Llegó Semana Santa y con ello miles de personas se preparan para vivir con fervor estos días de recogimiento y goce espiritual, sin embargo esta temporada también es aprovechada por muchos para disfrutar en familia y darse un merecido descanso.
Sin embargo, hay quienes se privan de disfrutar esta temporada por la escases de recursos económicos, olvidando que Valledupar y las poblaciones circunvecinas tienen grandes atractivos a los cuales pueden acceder sin necesidad de gastarse una fortuna.
Empecemos por la capital vallenata, cuyo mayor atractivo por estos días es la Iglesia Inmaculada Concepción, en el centro histórico de Valledupar, ya que esta se convierte en el epicentro de la celebración religiosa, puesto que miles de personas llegan a ella al encuentro con el patrono de la ciudad, el Santo Ecce Homo.
Otro de los grandes atractivos de la capital vallenata es sin duda el río Guatapurí, el cual reúne año tras año a miles de personas de todas partes del mundo que llegan a disfrutar de sus refrescantes aguas, y por supuesto durante este temporada vacacional el río también logra hacerse un gran atractivo turístico.
Muy cerca del río se encuentra el mirador del Cerro de Santo Eccehomo, allí las personas además de hacer ejercicio y senderismo, en su parte más alta pueden disfrutar de una hermosa vista de la ciudad, los fines de semana es uno de los sitios más concurridos.
¡A visitar los pueblos!
Pero no sólo Valledupar tiene sitios a que acudir en este temporada, pues en algunos pueblos cercanos hay muchas actividades por hacer, uno de ellos es el corregimiento de Valencia de Jesús, el cual es muy reconocido por sus fiestas de Semana Santa. Los penitentes del jueves santo, representan uno de los momentos de mayor intensidad y puede verse cómo toda la comunidad acompaña y alienta a los participantes bajo el sol.
Los pueblos de Patillal y Badillo también se caracterizan por unas fiestas tranquilas, llenas de entrega y recogimiento, en el que los habitantes hacen un gran esfuerzo tratando de recrear el sacrificio de Cristo, todo el trabajo que le ponen a esta celebración se ha convertido en una muestra maravillosa que atrae a centenares de personas año tras año.

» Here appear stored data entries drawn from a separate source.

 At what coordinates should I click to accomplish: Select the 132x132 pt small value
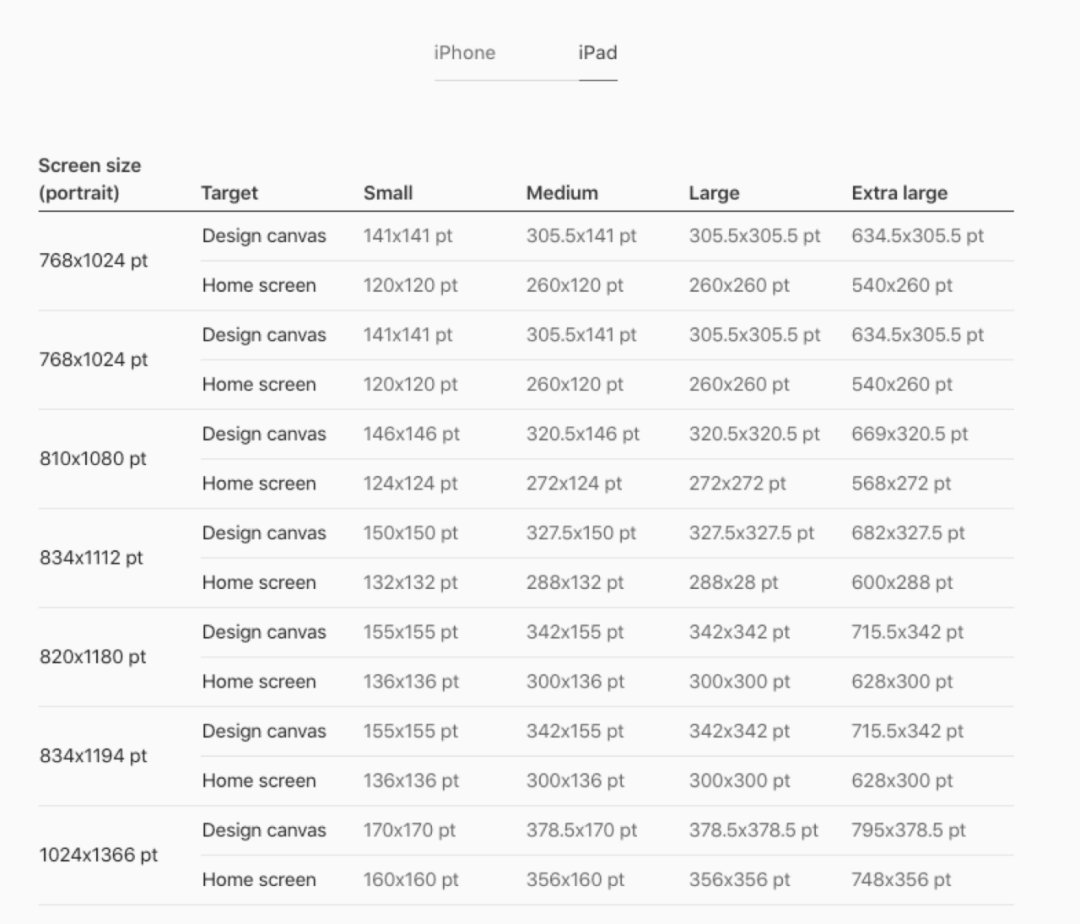(x=410, y=583)
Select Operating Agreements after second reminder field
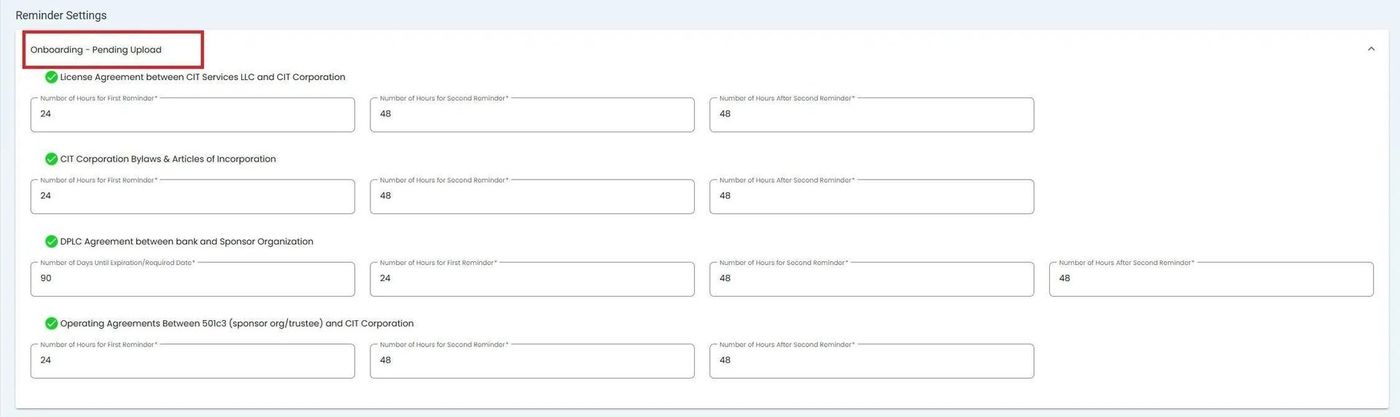 point(871,361)
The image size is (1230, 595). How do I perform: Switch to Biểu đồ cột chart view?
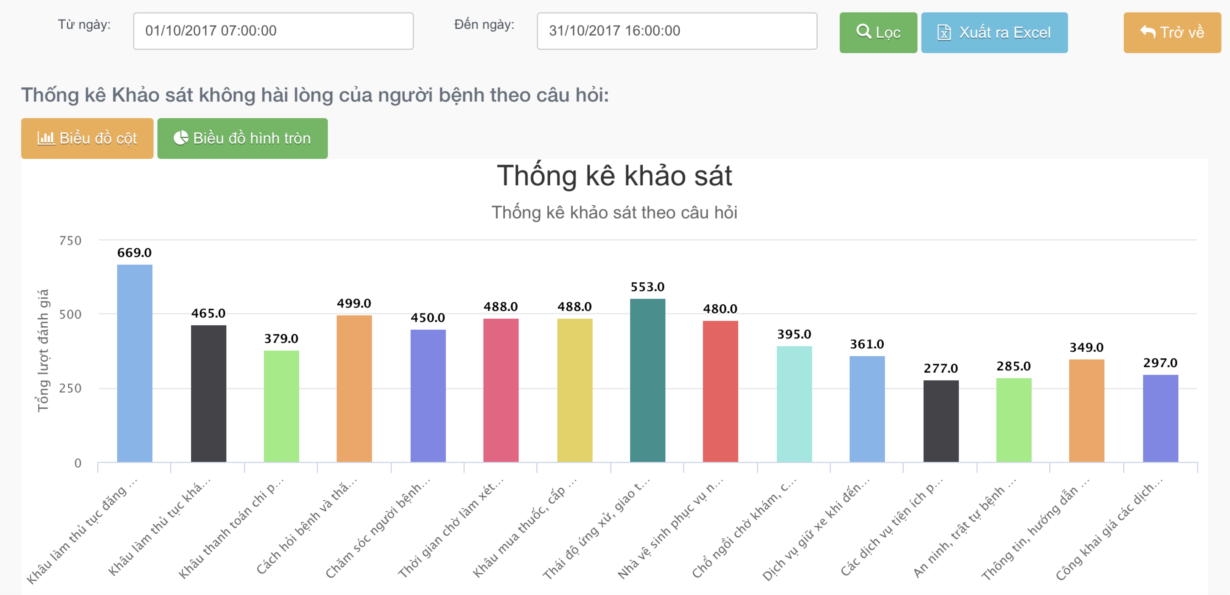pos(87,138)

El municipio de San Diego es otra parada obligatoria en esta Semana Santa, puesto que La iglesia del Perpetuo Socorro, se convierte en lugar de encuentro de miles de creyentes que acompañan las procesiones con una devoción conmovedora. Los días más concurridos son las procesiones de la Virgen Dolorosa el miércoles santo, la procesión de Jesús Nazareno que se da el jueves santo, y la celebración de la pasión de Cristo el viernes santo.
Al sur del Cesar, el municipio de Río de Oro, ofrece igualmente una variada programación con actos religiosos y peregrinaciones a los cerros La Virgen y La Cruz, que se han convertido en sitios turísticos para disfrutar en todo tiempo, sin embargo, cobran importancia durante la Semana Santa, teniendo en cuenta que en la cima, se ubican monumentos religiosos.
¡Turismo de aventura y contacto con la naturaleza también hay!
Pero no todo lo que se puede hacer esta temporada vacacional está ligado a actos religiosos, ya que también tienen la posibilidad de disfrutar la vasta naturaleza que tiene el departamento del Cesar para ofrecer.
Uno de los más importantes es Nabusimake, allí los viajeros tienen la oportunidad de conocer las costumbres de los indígenas Arhuacos, la población ubicada a 25 kilómetros del municipio de Pueblo Bello. Aquí se puede caminar por las calles del poblado y ver sus casas de paja, bahareque y piedra.
El municipio de Manaure no se puede quedar por fuera, no por nada es denominado como ‘El Balcón Turístico del Cesar’, puesto que se caracteriza por la hermosura de su vegetación, sumado a la frescura del clima y su rio. Allí pueden disfrutar el Salto Tequendama, Cueva de los siete Caballeros, Paso de la Canoa, Paso de la Danta y El Chorrito.
La reserva forestal del ecoparque Los Besotes, es otro atractivo turístico de aventura, que está situado a 10 km de Valledupar. Entre las más de 1000 hectáreas distribuidas entre los corregimientos de Los Corazones y Río Seco se cuenta cuatro observatorios de fauna y una red de 12 kilómetros de senderos que los visitantes pueden recorrer para ver venados, armadillos, micos maiceros, dantas y monos aulladores, entre otros animales. Allí habitan 285 especies de aves como cóndores y guacamayas verdes; y 44 especies de mamíferos.